= 選択した本文 =
--------------------------------

歩行「1日60分以上」、筋トレ「週2~3回」で健康に 国が推奨へ(2023/11/27、朝日新聞)によれば、厚生労働省の専門家検討会は、健康づくりのために推奨される身体活動・運動の目安となるガイド案をまとめ、歩行については成人は「1日60分(1日約8千歩)以上」、高齢者は「1日40分(1日約6千歩)以上」を推奨しました。また、筋トレについては成人、高齢者ともに「週2~3回」を推奨しています。
今回の記事で注目したのは3つ。
1)階段の昇降や風呂掃除といった日常生活の動きも例示したこと
2)高齢者の運動・筋トレについてはダンスやラジオ体操、ヨガなども含め、安全に配慮し転倒などに注意するとしたこと
3)筋トレによって、心血管疾患、がん、糖尿病などのリスクが、10~17%低くなるとの報告があること
1)階段の昇降や風呂掃除といった日常生活の動きも例示したこと
身体活動とエネルギー代謝 – e-ヘルスネット
近年、家事などの日常生活活動が該当する、非運動性身体活動によるエネルギー消費、別名NEAT(non-exercise activity thermogenesis)と肥満との関連が注目されています。
Levine et al., は、肥満者と非肥満者を比べると、非肥満者は歩行なども含めた立位による活動時間が、平均で1日約150分も少なかったと報告しました(図1)。
つまり、なるべく座位活動を減らして、家事などの日常生活活動を積極的に行なうことも、肥満予防のキーポイントといえます。
出典:Ravussin E. A NEAT Way to Control Weight- Science, 530-531, 307, 2005
このページによれば、肥満の人とそうでない人を比較すると、肥満の人は、立位または歩行活動が平均で1日約150分も少なかったそうです。

--------------------------------

= データ抜粋 =
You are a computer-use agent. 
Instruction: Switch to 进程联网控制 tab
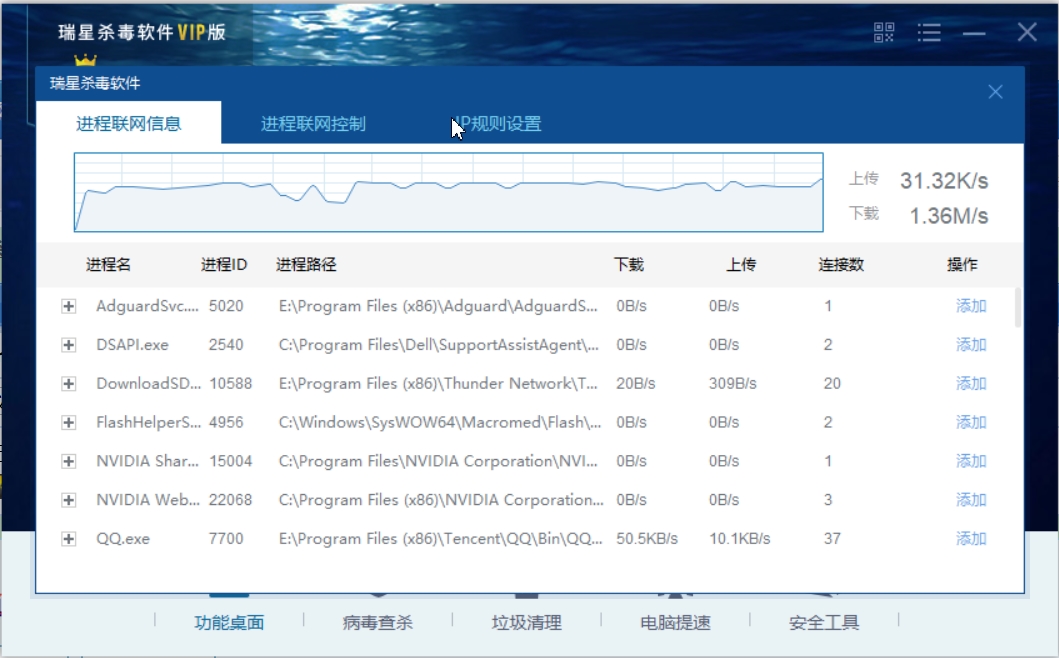coord(313,124)
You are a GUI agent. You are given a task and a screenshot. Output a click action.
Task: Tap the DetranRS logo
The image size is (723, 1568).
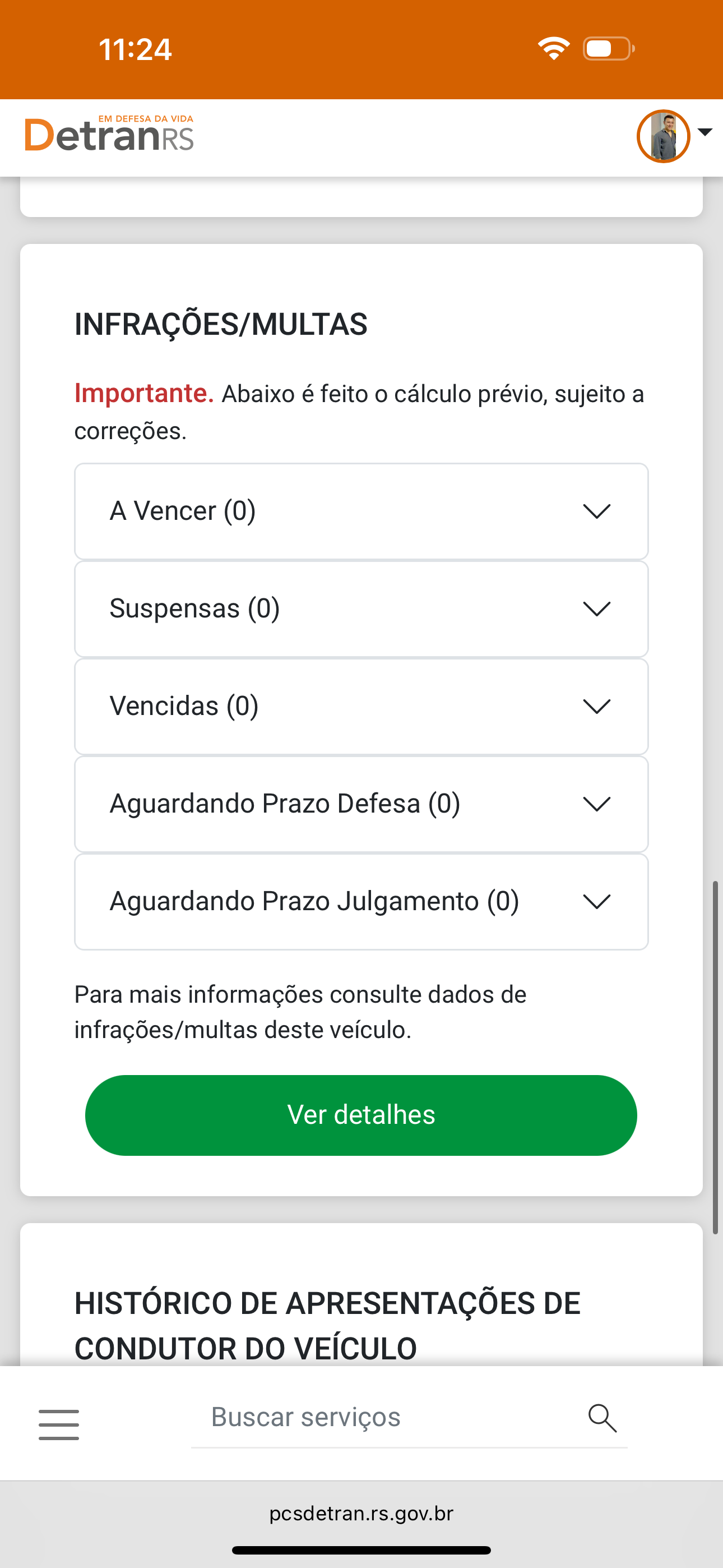109,134

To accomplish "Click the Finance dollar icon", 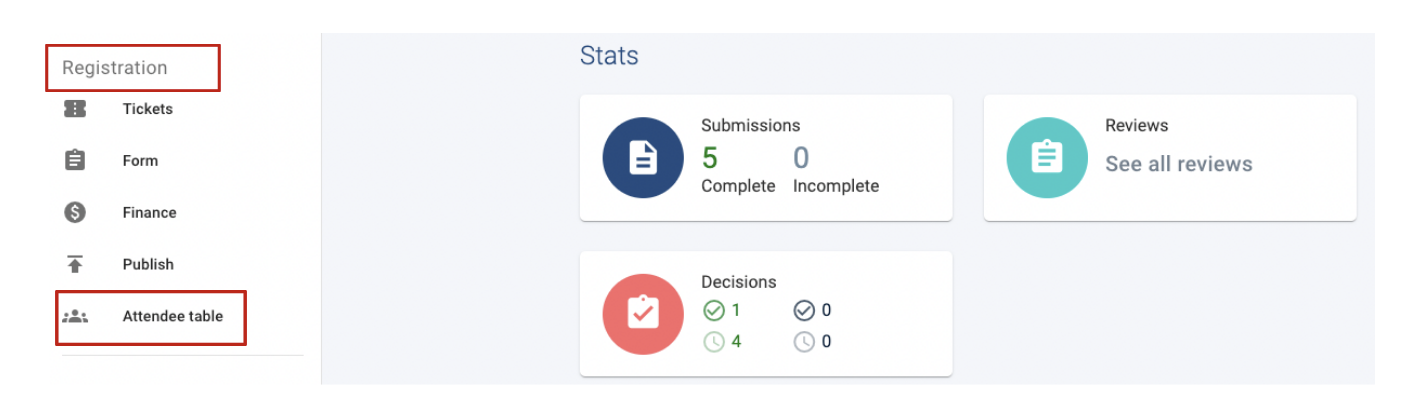I will click(x=75, y=212).
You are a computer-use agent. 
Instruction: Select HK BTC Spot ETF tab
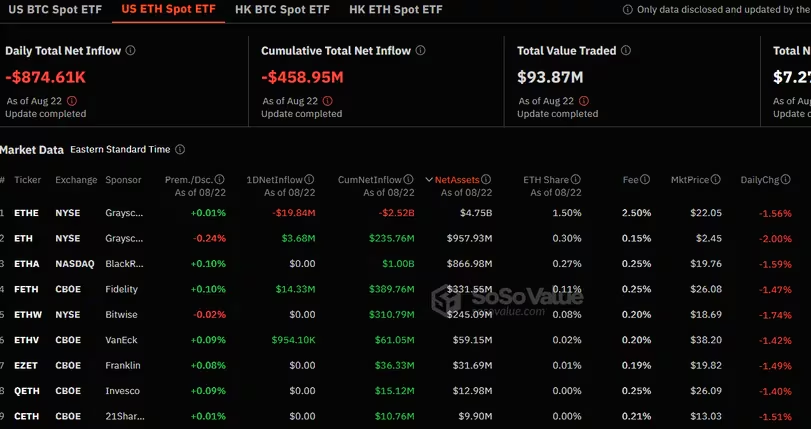point(282,10)
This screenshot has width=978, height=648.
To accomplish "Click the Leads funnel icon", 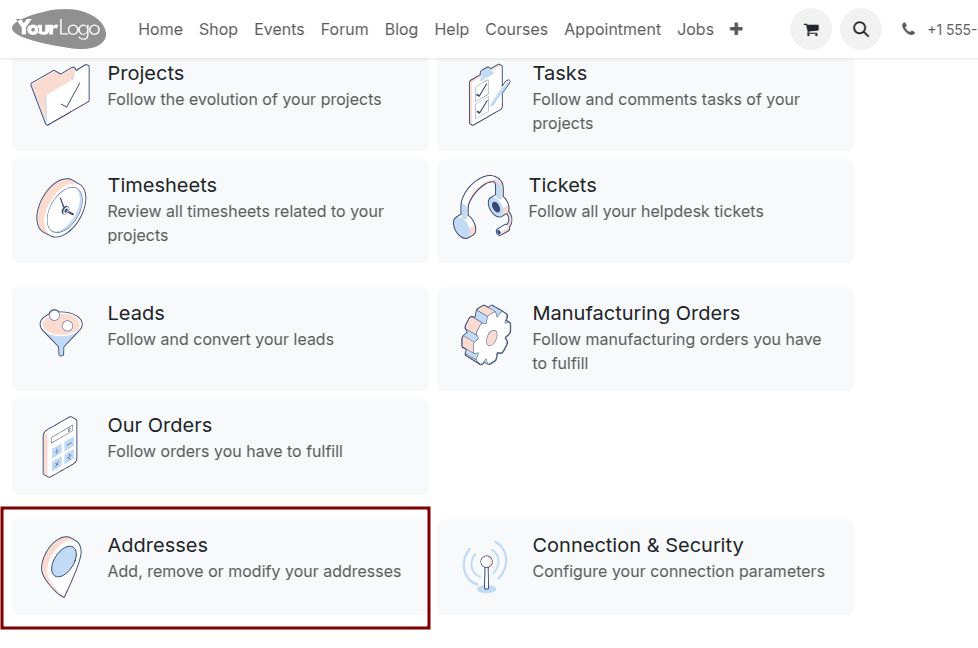I will (x=61, y=332).
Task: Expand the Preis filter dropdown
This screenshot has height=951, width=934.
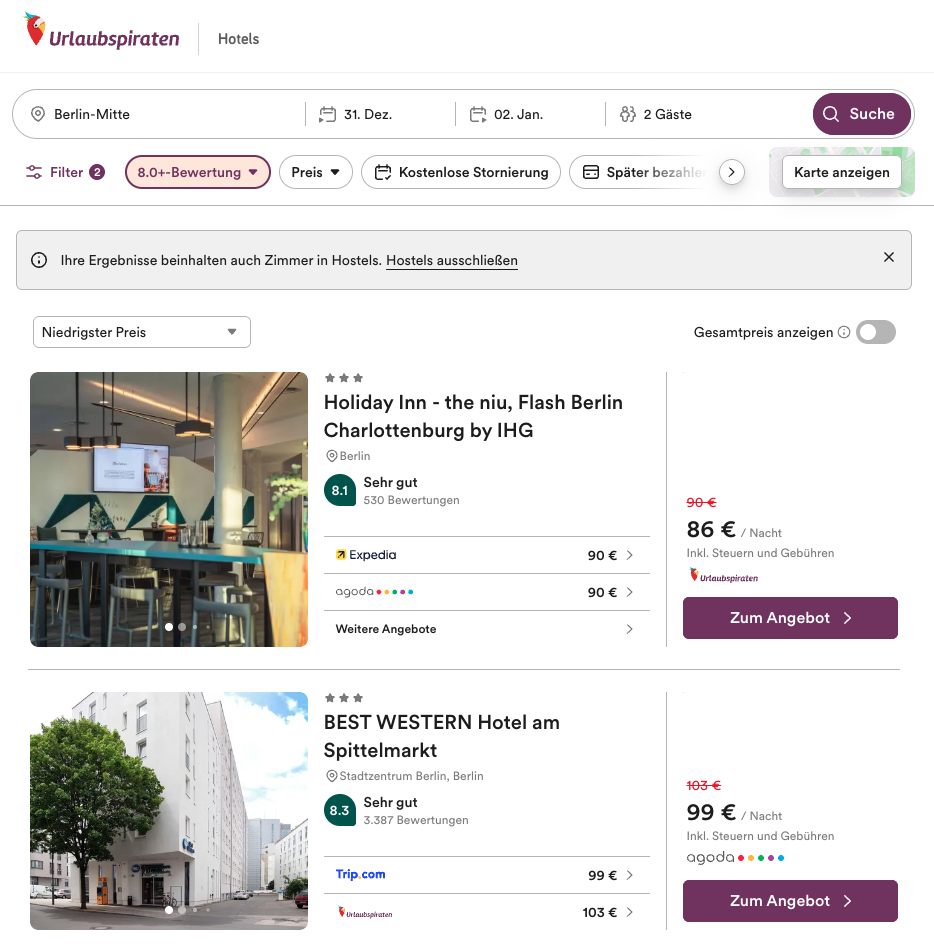Action: [315, 172]
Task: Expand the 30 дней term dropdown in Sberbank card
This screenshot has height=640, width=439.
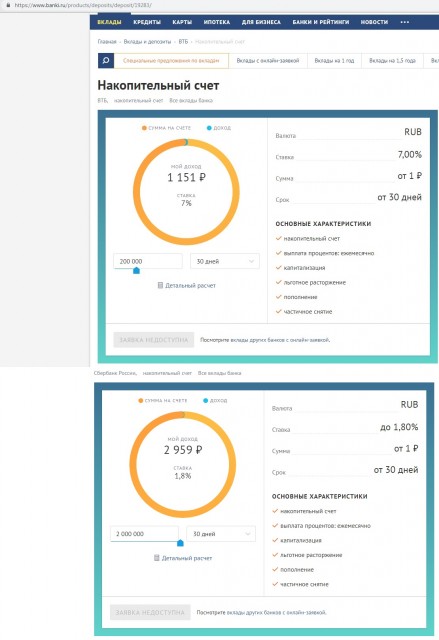Action: [221, 534]
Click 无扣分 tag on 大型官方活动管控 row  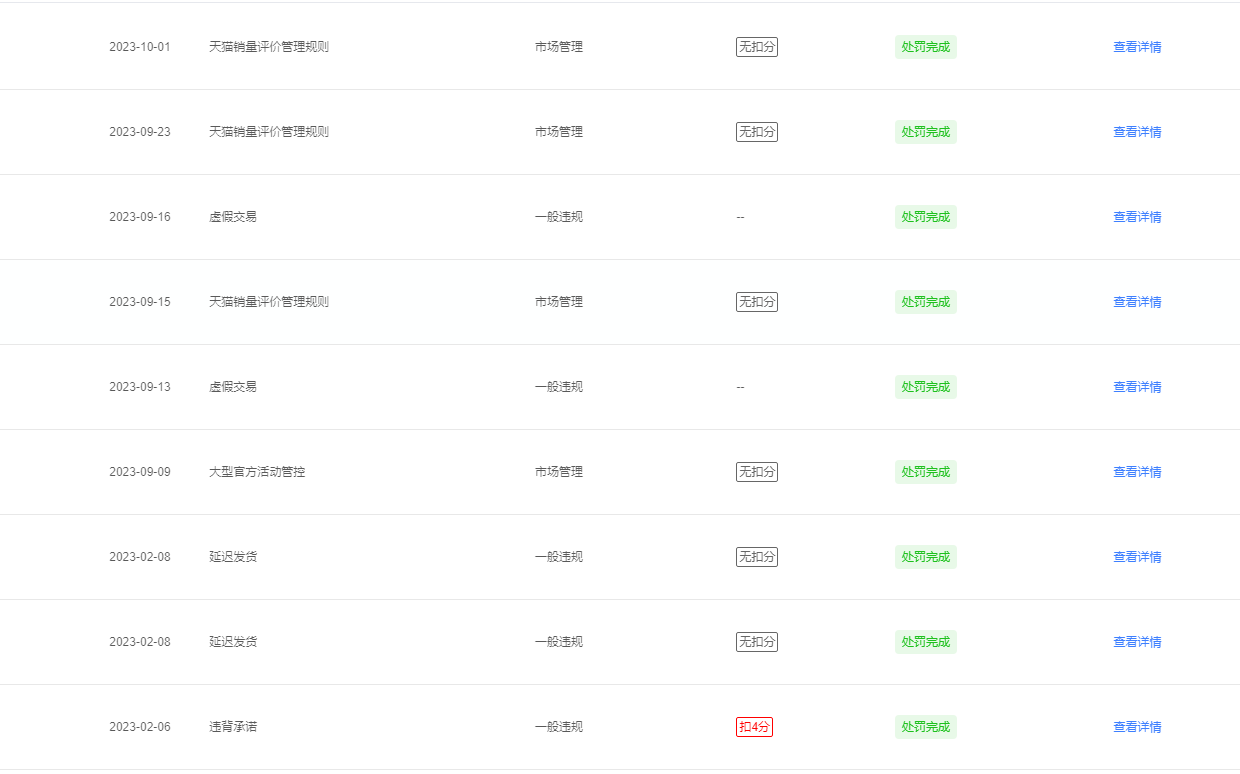[x=757, y=472]
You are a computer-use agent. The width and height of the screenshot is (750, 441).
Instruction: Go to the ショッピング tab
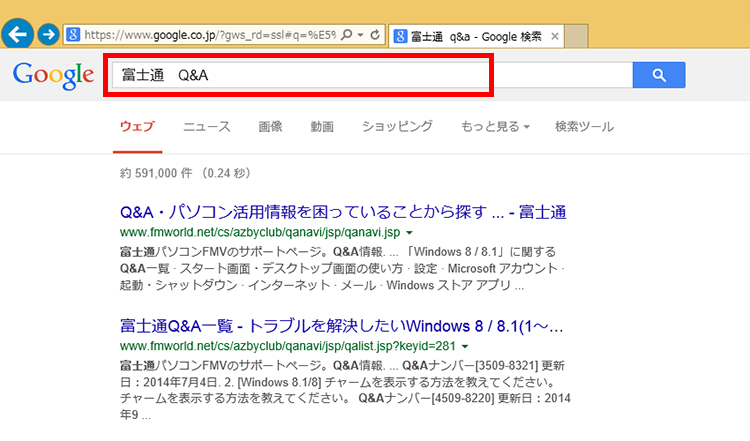pos(397,127)
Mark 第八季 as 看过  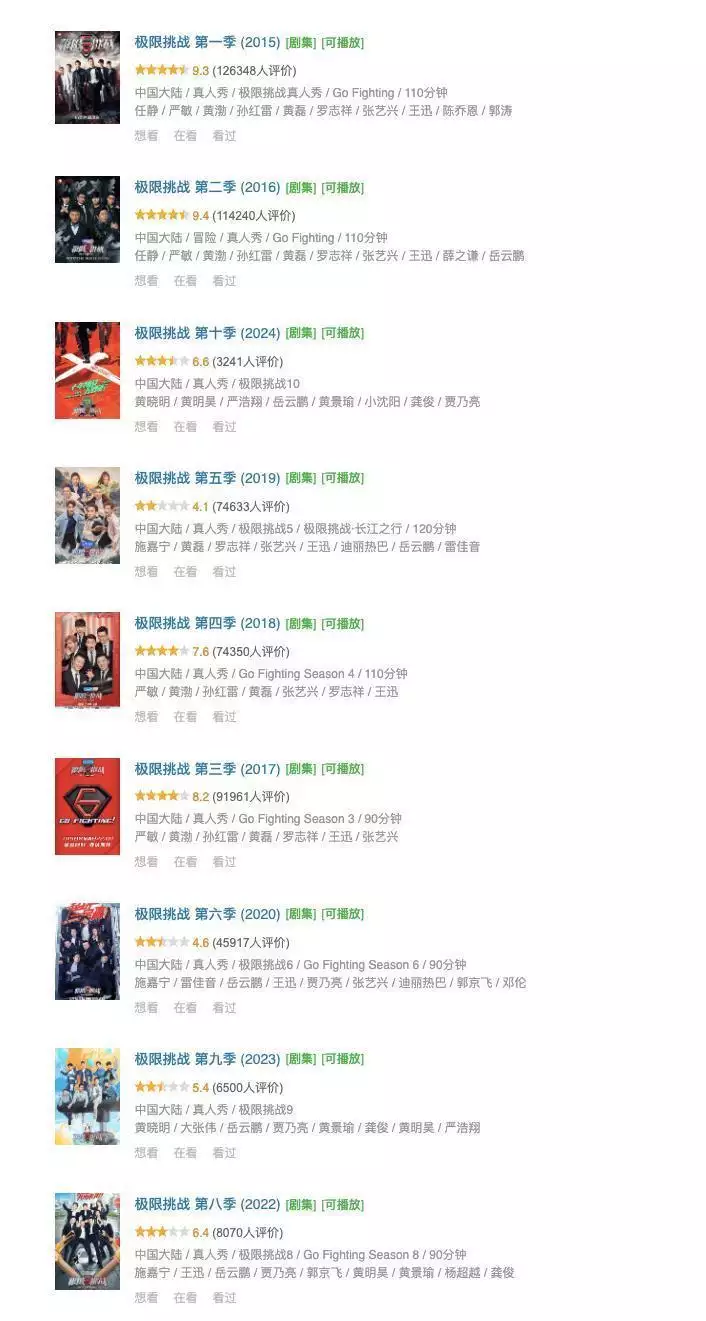click(224, 1298)
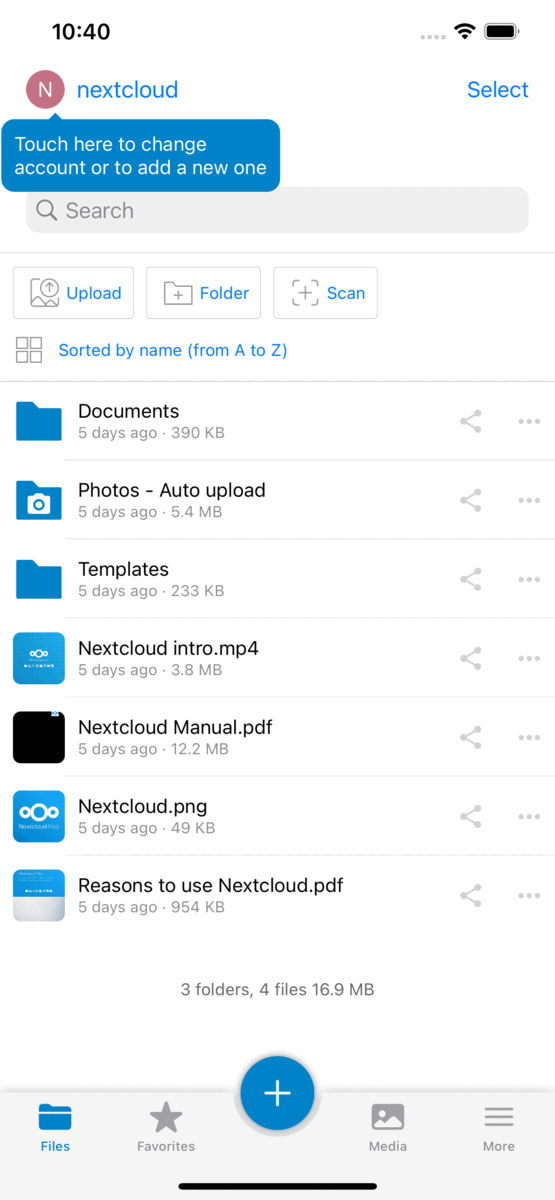The image size is (555, 1200).
Task: Change sorting via Sorted by name
Action: [173, 350]
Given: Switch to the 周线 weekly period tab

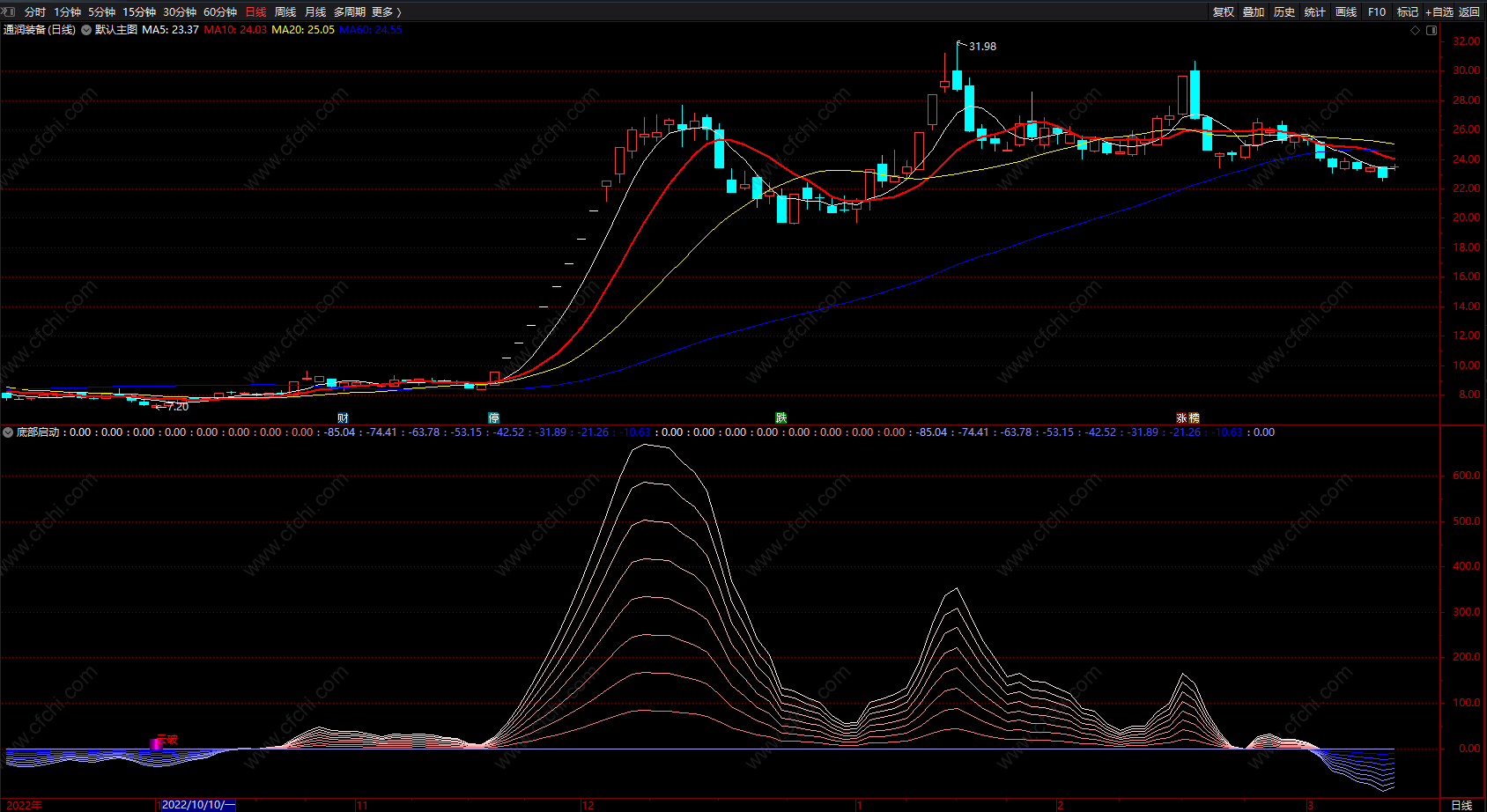Looking at the screenshot, I should [285, 11].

--------------------------------

= 課題の目的 =
本文のうち、「今回の記事で注目したのは3つ。」を含む語句で始まり「50分も少なかったそうです。」で終わる部分を、一字も変えずに書き写すこと。 データは本文とは別個の資料である。

= 解答 =
今回の記事で注目したのは3つ。
1)階段の昇降や風呂掃除といった日常生活の動きも例示したこと
2)高齢者の運動・筋トレについてはダンスやラジオ体操、ヨガなども含め、安全に配慮し転倒などに注意するとしたこと
3)筋トレによって、心血管疾患、がん、糖尿病などのリスクが、10~17%低くなるとの報告があること
1)階段の昇降や風呂掃除といった日常生活の動きも例示したこと
身体活動とエネルギー代謝 – e-ヘルスネット
近年、家事などの日常生活活動が該当する、非運動性身体活動によるエネルギー消費、別名NEAT(non-exercise activity thermogenesis)と肥満との関連が注目されています。
Levine et al., は、肥満者と非肥満者を比べると、非肥満者は歩行なども含めた立位による活動時間が、平均で1日約150分も少なかったと報告しました(図1)。
つまり、なるべく座位活動を減らして、家事などの日常生活活動を積極的に行なうことも、肥満予防のキーポイントといえます。
出典:Ravussin E. A NEAT Way to Control Weight- Science, 530-531, 307, 2005
このページによれば、肥満の人とそうでない人を比較すると、肥満の人は、立位または歩行活動が平均で1日約150分も少なかったそうです。